🤖 AI Summary
This study addresses the inefficiency of text-to-image models that rely on scaling parameters or sampling steps, as well as the feature degradation commonly induced by naive recurrent computation. To this end, we propose Looped-DiT, an architecture that increases computational depth by recurrently executing shared Transformer blocks. By integrating deep supervision with a self-modulating attention mechanism, the method stabilizes feature updates and enables efficient iterative refinement under a fixed parameter budget. Experimental results demonstrate that a model with merely 260 million parameters outperforms baselines 6.5 times larger, while reducing inference compute by 4.9 times. Furthermore, it significantly surpasses non-recurrent counterparts, exhibiting strong latent reasoning capabilities.
📝 Abstract
Improving text-to-image models has traditionally relied on increasing model size or the number of denoising steps. In this work, we explore an alternative way to scale computation by repeatedly running shared Transformer blocks within each denoising step, effectively increasing computational depth while keeping the parameter count fixed. This looped computation enables iterative refinement of internal representations without explicit reasoning tokens. However, naive looping fails to consistently improve image quality. We trace this problem to weak supervision across intermediate loops and unregulated attention updates that progressively erode local information.

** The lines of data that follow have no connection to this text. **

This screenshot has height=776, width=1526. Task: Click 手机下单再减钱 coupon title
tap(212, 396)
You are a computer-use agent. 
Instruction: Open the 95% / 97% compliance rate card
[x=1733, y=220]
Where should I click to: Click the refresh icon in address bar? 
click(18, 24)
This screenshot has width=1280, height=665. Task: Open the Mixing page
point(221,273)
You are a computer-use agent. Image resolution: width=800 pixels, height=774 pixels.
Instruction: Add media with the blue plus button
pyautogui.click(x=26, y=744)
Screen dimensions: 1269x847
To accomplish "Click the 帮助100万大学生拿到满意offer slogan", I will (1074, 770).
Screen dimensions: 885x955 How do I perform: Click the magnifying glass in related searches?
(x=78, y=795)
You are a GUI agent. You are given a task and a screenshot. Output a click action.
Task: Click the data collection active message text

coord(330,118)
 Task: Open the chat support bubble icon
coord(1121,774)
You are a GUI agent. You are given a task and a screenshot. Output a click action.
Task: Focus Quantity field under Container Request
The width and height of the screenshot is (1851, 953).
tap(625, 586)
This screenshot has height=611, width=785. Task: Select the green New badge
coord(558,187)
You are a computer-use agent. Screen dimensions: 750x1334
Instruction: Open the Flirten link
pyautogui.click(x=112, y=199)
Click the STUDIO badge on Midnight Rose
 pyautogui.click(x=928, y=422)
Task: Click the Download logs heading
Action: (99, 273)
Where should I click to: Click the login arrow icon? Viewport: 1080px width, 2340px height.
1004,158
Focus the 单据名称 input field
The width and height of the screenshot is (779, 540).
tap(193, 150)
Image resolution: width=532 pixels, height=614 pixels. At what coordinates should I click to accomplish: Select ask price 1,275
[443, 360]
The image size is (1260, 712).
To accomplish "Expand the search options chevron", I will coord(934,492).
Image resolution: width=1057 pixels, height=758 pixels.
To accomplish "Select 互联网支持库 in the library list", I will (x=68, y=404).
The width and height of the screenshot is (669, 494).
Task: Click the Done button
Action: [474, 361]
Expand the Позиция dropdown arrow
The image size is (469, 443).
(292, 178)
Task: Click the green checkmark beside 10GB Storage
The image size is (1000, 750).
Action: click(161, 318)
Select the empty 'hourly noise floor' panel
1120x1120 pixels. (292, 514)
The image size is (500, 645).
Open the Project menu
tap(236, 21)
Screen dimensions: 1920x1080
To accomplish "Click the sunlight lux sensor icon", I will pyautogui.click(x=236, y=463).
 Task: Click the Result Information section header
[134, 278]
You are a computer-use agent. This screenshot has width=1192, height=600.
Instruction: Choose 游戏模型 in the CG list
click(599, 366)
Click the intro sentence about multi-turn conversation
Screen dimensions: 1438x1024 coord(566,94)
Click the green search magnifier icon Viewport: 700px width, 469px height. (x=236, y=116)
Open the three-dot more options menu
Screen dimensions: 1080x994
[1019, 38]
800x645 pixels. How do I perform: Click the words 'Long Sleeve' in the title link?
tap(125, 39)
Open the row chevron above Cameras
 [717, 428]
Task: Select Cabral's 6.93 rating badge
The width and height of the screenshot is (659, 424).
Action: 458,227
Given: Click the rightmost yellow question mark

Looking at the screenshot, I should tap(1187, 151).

To overcome these challenges, we propose Looped Diffusion Transformer (Looped-DiT), which combines deep supervision across intermediate loops with self-modulating attention to stabilize looped feature updates. Under matched-parameter and matched-compute settings, Looped-DiT consistently outperforms non-looped baselines. Notably, a 260M-parameter looped model can surpass a model 6.5x larger across multiple text-to-image benchmarks while requiring 4.9x lower inference compute. Beyond this performance gain, we find that looped computation can offer a more effective form of iterative computation for diffusion models, with increasing loop depth yielding larger gains than adding more denoising steps under a fixed inference budget. Furthermore, deeper loops can progressively correct mistakes made in earlier loops, exhibiting behaviors suggestive of latent reasoning. Together, these results show that looped computation offers a promising way to scale visual generation models.